Inslee’s plan would permanently ban all new leases of coal, oil, and gas on federal lands, including offshore. Other presidential candidates such as Sen. Elizabeth Warren, D-Mass., and former Rep. Beto O’Rourke, D-Texas, have proposed the same thing.

Nearly a quarter of U.S. greenhouse gas emissions come from energy production on public lands.

But Inslee would also “restrict” drilling and mining under existing leases by increasing the royalty rates companies pay to the government. He also pledges to “end” fracking, the drilling technique that created the oil and natural gas production boom in America.

Inslee says he would work with Congress to enact an “outright national ban” on fracking.

And he promised to restrict fossil fuel production on non-public lands by requiring production to occur a certain distance away from places such as schools, hospitals, and parks.

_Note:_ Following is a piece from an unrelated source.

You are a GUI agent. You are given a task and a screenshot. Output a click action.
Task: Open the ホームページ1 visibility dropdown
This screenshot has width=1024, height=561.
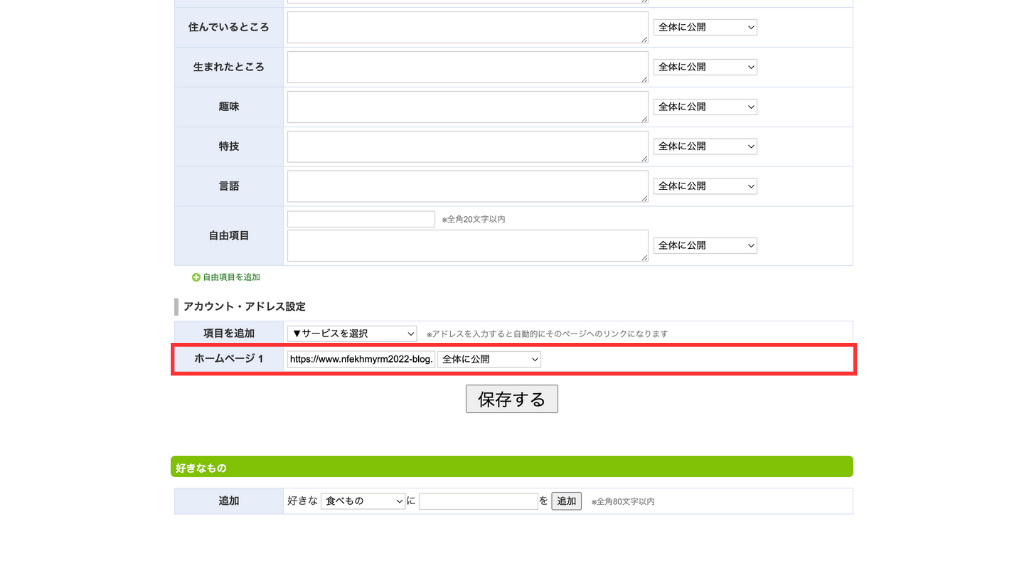click(488, 359)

Inslee says he would move to stop fossil fuel exports as well. He wants to reinstate the crude oil export ban that President Barack Obama and Congress revoked in 2015. He’d set similar restrictions on the export of coal and liquified natural gas (LNG).

Inslee also seeks to make it more difficult for federal agencies to approve infrastructure projects that deliver fossil fuels to consumers, including pipelines and export terminals. He would require federal agencies to apply a “climate test” to infrastructure proposals, rejecting “climate-unsafe” projects.

He vows to create a “Presidential Commission on Energy Transition,” to help oil, gas, and coal workers harmed by his plan to obtain new work and secure benefits.

Inslee’s proposal is a direct contrast to the Trump administration, which has expanded oil and gas drilling on federal lands, and proposed opening nearly all federal waters to drilling. The U.S. is the world’s largest producer of oil and gas. It is set to become a top-three exporter of LNG, and increasing exports of gas is a key plank of President Trump’s “energy dominance” agenda.

This is the fourth climate change plan proposed by Inslee, who is running a single-issue campaign to tackle the problem. His overall agenda has an overarching goal of reducing carbon emissions 50% by 2030, and achieving net-zero emissions economy-wide in the U.S. by 2045.

He is formally announcing the latest plan later Monday morning in Florida, ahead of the first Democratic primary debates this week, where climate change is expected to be a major topic.